6Fallait-il pour autant contrarier le principe de finalité des métaphysiciens et soutenir ainsi l’incongruité d’organes sans fonction ? Pas nécessairement. Nombre de voyageurs de la période antérieure avaient accrédité l’idée que le Satyre, philosophe muet et bon politique, s’emmurait à dessein dans son silence de crainte d’être réduit en esclavage et mis au travail. Cependant, l’anatomie offrait d’autres ressources moins légendaires. Depuis les années 1780, on savait par les habiles dissections de Petrus Camper que chez l’orang d’Insulinde des poches membraneuses communiquant avec le larynx prévenaient toute émission d’un son articulé. Camper les comparait aux vessies gonflantes des grenouilles mâles [19]. Mais cette disposition, somme toute indifférente, passe encore pour une « marque de dégradation ». Elle fait donc signe pour le propre de l’homme, l’expressivité. Virey le note avec approbation :

7

 L’orang-outang pourrait articuler, à la vérité, des sons presque comme l’homme, à cause de la forme de sa bouche ; mais la nature, par une prévoyance bien extraordinaire, n’a pas voulu qu’un animal vînt se joindre, pour ainsi dire, à la conversation humaine, et que les inepties de la bête pussent se mêler au raisonnement des êtres intelligents  [20].

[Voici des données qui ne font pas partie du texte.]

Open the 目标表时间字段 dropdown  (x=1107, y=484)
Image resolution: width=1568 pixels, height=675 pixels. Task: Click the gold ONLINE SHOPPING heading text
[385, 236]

8Dès lors que la « limite d’organisation » qui les sépare équivaut, dans les termes d’Antoine Desmoulins, à « l’infini anatomiquement parlant » [21], il n’est plus temps de réfuter les « paradoxes déclamatoires » sur la transition du singe à l’homme qu’ont propagés quelques émules tardifs de Linné ou de Lamarck : « On ne conçoit pas que des auteurs, recommandables d’ailleurs, se soient appliqués à nous montrer presque un homme dans les plus grands des quadrumanes de cette famille de grimpeurs, qui reçurent le nom d’homme-des-bois [sic] » [22].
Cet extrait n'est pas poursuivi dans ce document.